Case Presentation
A 32-year-old female with no significant prior medical history was diagnosed with angina due to a slit-like anomalous right coronary artery traversing between the aorta and pulmonary artery. She subsequently underwent right internal thoracic artery (RIMA) to right coronary artery bypass grafting at an outside facility. Her angina recurred 6 months later; repeat coronary angiography demonstrated RIMA graft occlusion and interval development of severe stenosis in the mid right coronary artery. Our multidisciplinary heart team thus recommended revascularization via redo sternotomy with saphenous vein grafting given unsuitable radial anatomy.

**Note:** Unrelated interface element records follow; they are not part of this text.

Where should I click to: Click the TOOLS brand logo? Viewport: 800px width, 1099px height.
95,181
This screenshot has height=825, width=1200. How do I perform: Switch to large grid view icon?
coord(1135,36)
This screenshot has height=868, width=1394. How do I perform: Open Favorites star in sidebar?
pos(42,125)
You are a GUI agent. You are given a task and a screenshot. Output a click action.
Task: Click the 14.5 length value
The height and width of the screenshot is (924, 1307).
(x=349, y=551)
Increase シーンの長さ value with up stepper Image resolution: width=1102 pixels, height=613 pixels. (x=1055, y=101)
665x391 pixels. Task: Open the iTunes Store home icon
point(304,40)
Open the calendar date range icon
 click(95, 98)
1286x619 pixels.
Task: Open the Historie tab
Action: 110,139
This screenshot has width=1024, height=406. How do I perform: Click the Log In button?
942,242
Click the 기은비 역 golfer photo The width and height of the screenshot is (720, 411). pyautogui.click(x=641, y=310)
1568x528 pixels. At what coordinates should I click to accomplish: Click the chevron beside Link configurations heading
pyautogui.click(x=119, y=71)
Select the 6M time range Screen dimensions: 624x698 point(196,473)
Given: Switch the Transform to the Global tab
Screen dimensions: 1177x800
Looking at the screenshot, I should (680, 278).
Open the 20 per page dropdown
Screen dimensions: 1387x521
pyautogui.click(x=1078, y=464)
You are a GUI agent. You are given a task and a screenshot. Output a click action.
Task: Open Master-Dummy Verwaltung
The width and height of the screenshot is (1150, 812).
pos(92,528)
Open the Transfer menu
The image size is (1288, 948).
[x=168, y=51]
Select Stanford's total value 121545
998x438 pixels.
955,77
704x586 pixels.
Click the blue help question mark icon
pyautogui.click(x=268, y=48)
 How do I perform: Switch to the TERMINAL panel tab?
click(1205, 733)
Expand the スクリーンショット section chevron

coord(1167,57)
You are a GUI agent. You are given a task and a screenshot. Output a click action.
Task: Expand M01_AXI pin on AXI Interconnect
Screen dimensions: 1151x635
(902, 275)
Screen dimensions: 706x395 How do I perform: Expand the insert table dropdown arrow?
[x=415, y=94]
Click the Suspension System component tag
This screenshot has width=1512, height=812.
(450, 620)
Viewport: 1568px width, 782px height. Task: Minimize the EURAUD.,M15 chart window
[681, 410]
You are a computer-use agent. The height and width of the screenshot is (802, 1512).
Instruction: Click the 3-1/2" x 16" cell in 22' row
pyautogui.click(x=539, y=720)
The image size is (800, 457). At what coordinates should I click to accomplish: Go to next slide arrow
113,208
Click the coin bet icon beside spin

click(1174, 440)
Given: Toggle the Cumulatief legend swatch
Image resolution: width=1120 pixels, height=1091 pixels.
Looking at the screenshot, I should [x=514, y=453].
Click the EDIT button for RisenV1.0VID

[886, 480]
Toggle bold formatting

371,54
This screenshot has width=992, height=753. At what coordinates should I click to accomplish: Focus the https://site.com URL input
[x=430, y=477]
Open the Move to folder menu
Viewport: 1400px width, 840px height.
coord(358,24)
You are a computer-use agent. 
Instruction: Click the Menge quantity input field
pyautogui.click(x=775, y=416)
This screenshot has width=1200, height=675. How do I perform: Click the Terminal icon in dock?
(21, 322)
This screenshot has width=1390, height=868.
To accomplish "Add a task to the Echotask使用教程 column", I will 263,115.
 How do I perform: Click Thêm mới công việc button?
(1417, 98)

During the redo sternotomy and dissection of the anterior mediastinum, the RIMA graft was well-adhered to the right side of the aorta (near the superior vena cava (SVC). Likely during this dissection and exposure of the aorta for cannulation, a subadventitial aortic plane was inadvertently entered. Consequently, during aortic cannulation, a significant aortic tear without dissection developed in the distal ascending aorta, extending laterally toward the SVC beyond the site of the aortic pursestring sutures. Given how denuded the aorta was near the tear, the decision was made to maintain digital control of the large aortic tear (as best as possible) while the left femoral artery was cannulated and the patient was cooled for circulatory arrest in order to repair the tear in a bloodless field. After 45 minutes of cooling to a temperature of 22 degrees Celsius, digital control was relinquished and circulatory arrest commenced. The denuded aorta was excised back to healthy tissue, resulting in a large circular defect in the distal ascending aorta/proximal arch. A Dacron Gelweave ascending aortic tube graft with a side-arm (Terumo Aortic, Sunrise, FL) was opened. The side-arm of the graft was then cut out with a generous skirt of surrounding Dacron material to create a large patch that also served as the arterial inflow for the remainder of the operation (Figure 1 ).